Même si les questions du rapport compliqués avec la direction de l'établissement, le dédain des collègues, les soucis de financement de la recherche et la réaction des familles sont brièvement abordés, L'Eveil au-delà du miracle médical qu'il évoque, est avant tout l'histoire d'une rencontre entre deux hommes, de leur amitié, qui bien entendu vont se sauver l'un l'autre, remettre la nature de leur vie en question et être liés pour toujours. Là où l'éveil aurait pu être le récit d'une bataille, d'un vrai combat contre la machine administrative, les limites du système médical américain et même des injustices de la vie et de l'épreuve de la maladie, il reste souvent bien installé dans la norme confortable et efficace du mélodrame américain, plutôt sage et porté vers l'émotion. Réalisatrice de petits divertissements comme Jump' Jack Flash, Une équipe hors du commun, Opération Shakespeare et surtout Big avec Tom Hanks, Penny Marshall n'apporte pas vraiment d'ambition de mise en scène au récit ou d'intensité, se contentant de plaquer sur chaque scène difficile une composition larmoyante de Randy Newman pour tirer quelques larmes supplémentaires. Pas toujours au point donc pour mettre sobrement en valeur les prestations remarquables de Williams et De Niro.

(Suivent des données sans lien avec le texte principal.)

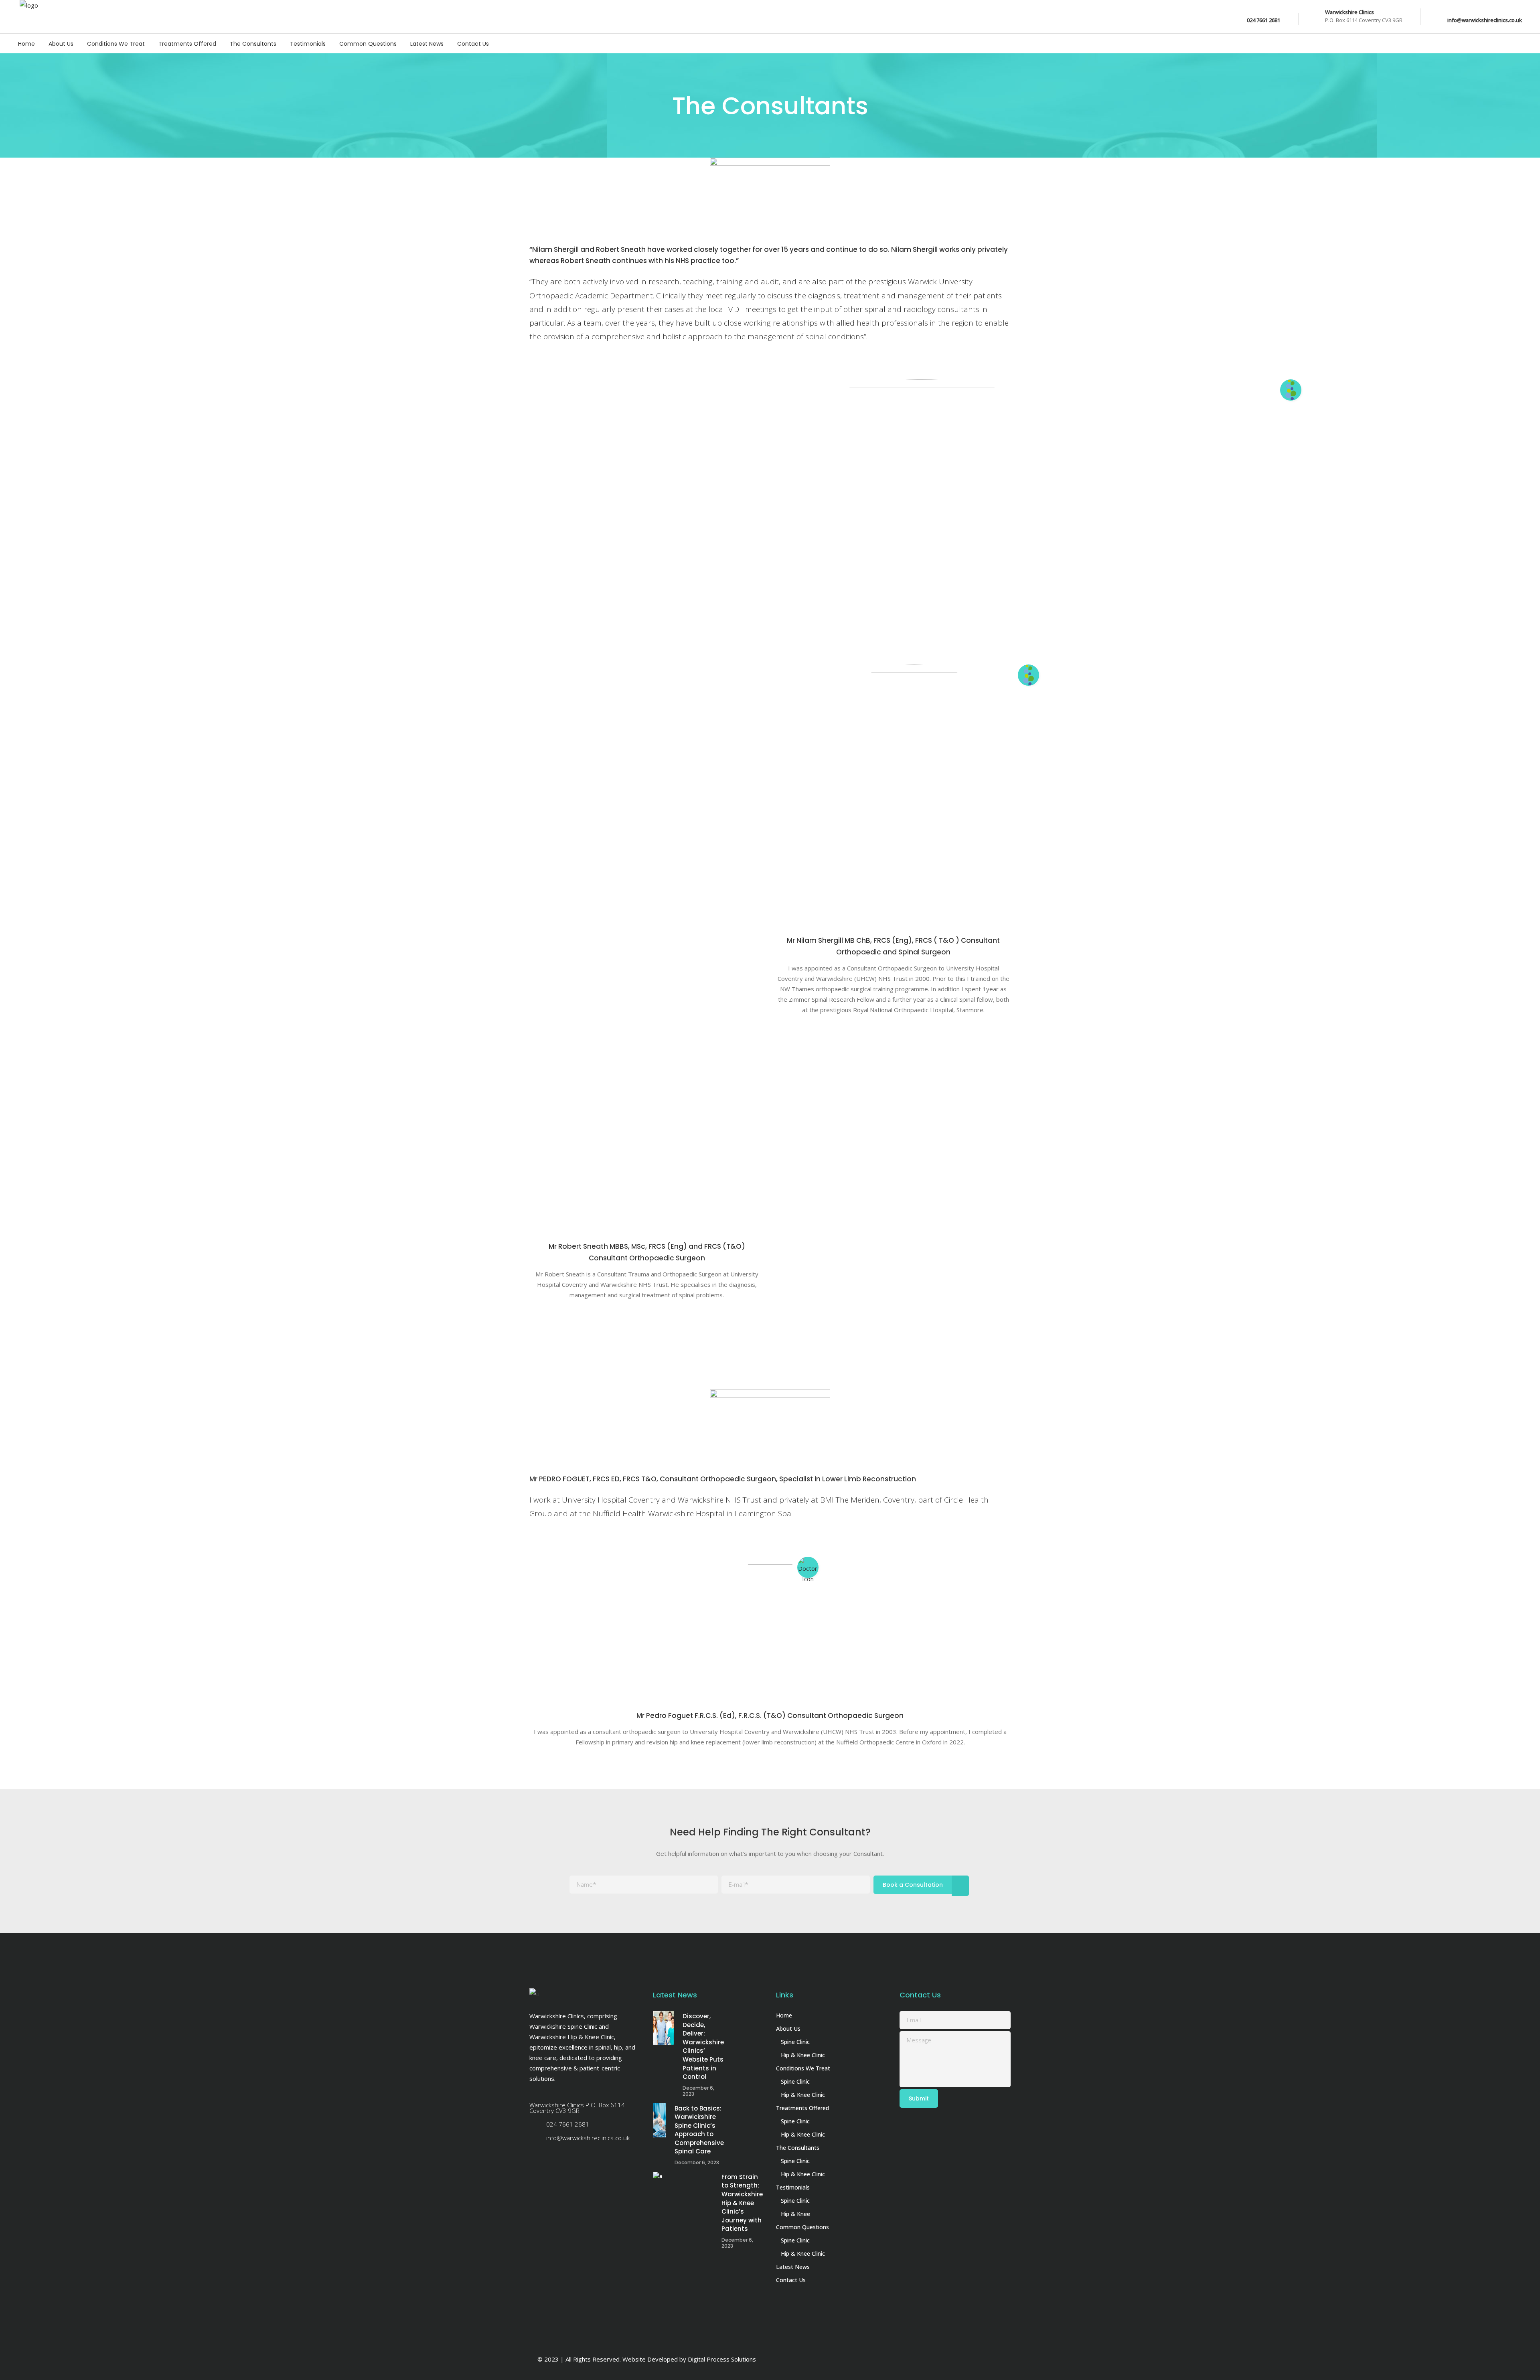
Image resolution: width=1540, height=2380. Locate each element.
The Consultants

Ce dernier réussit d'ailleurs la prouesse de reproduire les déformations et crispations très spectaculaires du corps et du visage sans jamais tomber dans la caricature et le ridicule, insufflant constamment une grande amplitude d'affectation dans les regards. Le film tient effectivement presque uniquement sur leurs épaules, sur l'humanité qu'ils sont capables d'apporter à leurs personnages, eux et le restes des seconds rôles tous formidables.